Quando eu era criança e saía para caminhar na rua, minha mãe sempre me dava a mão e fazia questão de que eu ficasse do lado de dentro da calçada. Nunca entendi se era superstição ou alguma regra do mundo dos adultos que eu só descobriria anos mais tarde, mas sempre obedeci. E realmente foi isso que aconteceu: já mais velho, consegui compreender a lógica que resume muito bem o que significa o amor de mãe: “se um carro descontrolado avançar sobre nós, ele vai me atingir primeiro”, disse a minha.
Já era adolescente quando escutei aquilo, então achei puro egoísmo. É claro que não deve ser assim! Retruquei: “mãe, se tem alguém aqui que deve cuidar do outro sou eu de você, porque eu não saberia fazer muita coisa sem você aqui... Eu ainda não tive tempo para aprender tudo.” Não sei se cheguei a dizer a frase por completo, mas tenho certeza de que a ideia foi exatamente essa.
Só tive mais noção de como o amor de mãe é tão surreal quando andamos de avião e minha mãe riu das instruções da aeromoça – “em caso de despressurização da cabine, primeiro coloque a sua máscara de oxigênio e depois ajude crianças e pessoas com dificuldade”. Para mim pareceu óbvio, mas para ela não. “Filho, é claro que primeiro eu colocaria a sua máscara para te salvar e só depois a minha”, explicou mais uma vez. E nem adiantou bater boca para mostrar que os dois teriam um fim trágico dessa forma, já que a gente só consegue ajudar o outro depois de cuidar de si. Fiquei então imaginando o caos que seria: nós dois brigando enquanto a aeronave cai, disputando para ver quem coloca primeiro a máscara de oxigênio... Em mim.

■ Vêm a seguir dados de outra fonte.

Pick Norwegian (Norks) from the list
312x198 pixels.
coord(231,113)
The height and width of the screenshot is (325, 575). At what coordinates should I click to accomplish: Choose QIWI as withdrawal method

Essa necessidade de ver o filho feliz é uma particularidade do mundo das mães que eu nunca vou poder entender. Sendo assim, não cabe a mim questionar. No último final de semana, um coração de mãe pulsou tão forte que, depois de ver a filha feliz ao realizar um sonho de vida, sentiu que enfim poderia descansar. Apesar da dor, querer entender por que a dona Maria de Lourdes Mallmann partiu fora de hora não faz sentido, já que até a morte em si nem sempre faz. E talvez seja sobre isso: o amor de mãe de fato não faz sentido – mas com certeza vai ser sentido para sempre.
Podemos não ter aprendido tudo, podemos acreditar que foi cedo demais (sempre iremos), mas os exemplos existiram e as memórias permanecerão, tal qual o amor. E ali na frente, ao sermos coroados com a felicidade de sermos pais e mães, manteremos o legado: será a nossa vez de andar no lado de fora da calçada. E ao sentir a mão dos nossos filhos enroscada na nossa, lembraremos de nossas mães como uma rainha, soberana na missão de ser eternamente nossa guardiã, independente por qual calçada andarmos.
Dedicado a Bruna, Kamila e Patrícia, as princesas de Maria de Lourdes Mallmann.